Mechtshausen 19. Nov. 1905.


Liebe Grete!

Da der Schnitt nun geschehn ist, so wünsch ich von ganzem Herzen, daß die Zeit, die alle Wunden kühlt, auch dir viel Freundliches bringen möge, was lindert und heilt. Das meiste freilich muß drinnen verfochten werden, wo allein für uns das Wesentliche und, wenn überhaupt wo, ein Zipfel der Freiheit zu faßen ist. Nur weil wir im Vergleich zur unendlichen Wirksamkeit ein so winziges wirkendes Theilchen sind, pflegt man zu sagen: Es mußte so kommen. Ob "gut", was im Besondern geschieht, lehrt die Erfahrung.
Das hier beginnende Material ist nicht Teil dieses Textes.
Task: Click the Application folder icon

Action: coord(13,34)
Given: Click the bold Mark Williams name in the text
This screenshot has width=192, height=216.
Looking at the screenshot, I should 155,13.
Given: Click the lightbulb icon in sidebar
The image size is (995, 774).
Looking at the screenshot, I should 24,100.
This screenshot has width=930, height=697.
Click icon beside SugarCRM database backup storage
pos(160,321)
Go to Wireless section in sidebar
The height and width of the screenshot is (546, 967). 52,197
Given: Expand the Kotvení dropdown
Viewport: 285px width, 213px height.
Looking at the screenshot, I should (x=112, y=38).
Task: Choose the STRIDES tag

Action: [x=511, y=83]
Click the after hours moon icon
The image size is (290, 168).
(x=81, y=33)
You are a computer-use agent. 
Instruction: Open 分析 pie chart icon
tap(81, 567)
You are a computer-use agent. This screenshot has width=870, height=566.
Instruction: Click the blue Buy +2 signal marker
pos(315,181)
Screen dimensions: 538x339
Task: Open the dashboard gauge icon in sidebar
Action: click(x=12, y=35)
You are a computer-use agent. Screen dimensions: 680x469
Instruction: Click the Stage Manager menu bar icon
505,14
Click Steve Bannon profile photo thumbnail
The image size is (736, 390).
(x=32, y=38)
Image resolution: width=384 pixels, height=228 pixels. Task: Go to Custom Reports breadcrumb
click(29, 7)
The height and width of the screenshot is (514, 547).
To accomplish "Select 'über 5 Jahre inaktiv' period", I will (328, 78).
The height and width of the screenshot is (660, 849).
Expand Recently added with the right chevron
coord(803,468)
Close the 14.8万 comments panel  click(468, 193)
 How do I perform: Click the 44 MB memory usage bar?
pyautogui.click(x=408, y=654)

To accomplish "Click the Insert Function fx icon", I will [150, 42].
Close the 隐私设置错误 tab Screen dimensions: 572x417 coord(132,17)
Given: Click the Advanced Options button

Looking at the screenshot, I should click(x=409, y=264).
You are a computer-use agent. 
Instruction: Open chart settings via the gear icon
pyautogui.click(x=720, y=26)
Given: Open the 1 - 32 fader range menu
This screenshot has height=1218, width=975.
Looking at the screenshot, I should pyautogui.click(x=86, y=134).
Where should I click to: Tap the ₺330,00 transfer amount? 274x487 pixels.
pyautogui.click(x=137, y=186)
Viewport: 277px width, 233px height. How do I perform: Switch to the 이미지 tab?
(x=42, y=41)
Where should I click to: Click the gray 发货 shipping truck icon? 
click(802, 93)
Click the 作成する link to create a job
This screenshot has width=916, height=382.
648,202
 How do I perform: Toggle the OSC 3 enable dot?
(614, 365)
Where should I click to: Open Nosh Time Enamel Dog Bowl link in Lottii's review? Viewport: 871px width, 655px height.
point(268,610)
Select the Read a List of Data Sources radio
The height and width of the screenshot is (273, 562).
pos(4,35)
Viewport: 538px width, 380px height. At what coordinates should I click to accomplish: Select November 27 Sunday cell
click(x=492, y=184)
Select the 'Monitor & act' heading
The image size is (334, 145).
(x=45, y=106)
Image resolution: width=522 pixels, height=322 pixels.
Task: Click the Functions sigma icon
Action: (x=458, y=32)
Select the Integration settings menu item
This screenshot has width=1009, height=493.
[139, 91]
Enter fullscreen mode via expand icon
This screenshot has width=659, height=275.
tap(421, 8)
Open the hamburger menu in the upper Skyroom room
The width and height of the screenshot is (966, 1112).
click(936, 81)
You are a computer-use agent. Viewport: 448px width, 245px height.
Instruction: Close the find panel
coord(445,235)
Die allgemeine Frage jedoch, ob Alles auf's Beste zielt, muß einzig der Glaube zu lösen versuchen.[242]

Wie du, nahm ich kürzlich den Göthe zur Hand. Drin nah beieinander fand ich den Aufsatz über's Straßburger Münster und die letzten Schriften über allerlei Kunst. Der Bach, der einst im engen Waldthal sich schäumend über Felsen ergoß, ist später zum weiten und breiten Gewäßer geworden. – Bilder laßen sich nicht mit Worten kopieren. – Und doch, wer möchte nicht andächtig zuhören, wenn Göthe redet, wovon es auch sei. –

Unser Befinden, sehr günstig bisher, ist wieder mal etwas gestört. Mit Bertha hat's angefangen; sie wurde mit Serum geimpft. Dann befand sich Ruthchen nicht wohl; im Magen wohl nur. Bei Beiden scheint die Sache vorüber zu sein. Unser kleines Annelieschen kam heut an die Reihe; aber der Dokter, der sie vorhin untersuchte, kann's nicht bedenklich finden. –

Allmählig, nach dem ewigen Regen, schien der Winter zu kommen. Es fiel etwas Schnee, zuzeiten blickte sogar freundlich die Sonne auf den Bleichplatz herunter und hat die dort schwebende Wäsche getrocknet. – Eben, natürlich, fängt's wieder zu miestern an. –

Tausend Grüße, liebe Grete, von allen und besonders von deinem alten

Onkel Wilhelm,


der oft an dich denken muß.

Quelle:
Busch, Wilhelm: Sämtliche Briefe. Band II: Briefe 1893 bis 1908, Hannover 1969, S. 242-243.